Monday, August 6, 2007

Chicken Long Rice

This past weekend I threw my first luau with "Wife" (of Adventures in Newlywedland fame). We are both Leos and thought that this would be a fine time to celebrate our birthdays (which are so close together) with a massive pull-out-all -stops party. As often happens with these gigs, we ended up with a lot of leftovers which have started making the trip into work. Co-workers have asked questions (after hearing reports) and upon seeing this recipe in its Tupperware state have asked that I post it.

Original from here.

Ingredients




  • 2 lbs. chicken, skin and bones removed, cubed




  • 4 cups chicken broth




  • 2 inch finger of fresh ginger, crushed




  • 1 medium onion, minced




  • 2 cups celery, sliced thin




  • 2 carrots, julienned




  • 20 shittake mushrooms




  • 4 oz. long rice




  • 6 green onions, cut 1 inch in length






  • Directions
    1. Soak long rice in warm water for one hour.
    2. Soak mushrooms in warm water for 20 minutes, drain, then remove stems and slice caps.
    3. Pour chicken broth into large pot, add chicken and ginger and simmer for five minutes.
    4. Add onion, celery, carrots, mushrooms and simmer for another 4 to 5 minutes.
    Drain long rice and cut into 3-inch lengths.
    5. Add green onions and long rice to pot and cook five minutes or until long rice becomes translucent.
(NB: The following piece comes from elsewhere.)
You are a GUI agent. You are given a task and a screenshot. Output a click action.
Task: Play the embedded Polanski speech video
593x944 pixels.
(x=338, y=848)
    A few words, my friends.
    1. Do not arbitrarily double this recipe without checking to see if you have pots that can accommodate the extra food. Sasha and I thought we should make extra and found that we'd prepared more food than could be cooked in one pot (everything except the rice and green onions fit into my 6 qt. crock pot). We ended up dividing the noodles into two 4 qt. sauce pots and dumping half of the crock pot's contents into them.
    2. The recipe does not tell you to cook the chicken first - but you really should. I don't believe that the simmer time is sufficient to fully cook everything. We grilled the chicken before cubing it and found that this saves a bit of time (but again, we were cooking 4lbs at a go).
    3. I went looking for this recipe because my sister and I enjoyed it at a luau in Hawaii. The first time I had it, there was less "stuff" in it. It was just chicken & ginger flavored noodles. To duplicate that recipe, I would remove most of the "stuff" and drain the chicken stock prior to serving the noodles.

    If I were to make this again, I still might drain the chicken stock. As served, this was more like a ginger, chicken noodle soup. Though very good and I'm glad to continue eating it - not like the experience that sent me looking for this recipe in the first place. It's a win, but a different kind of win.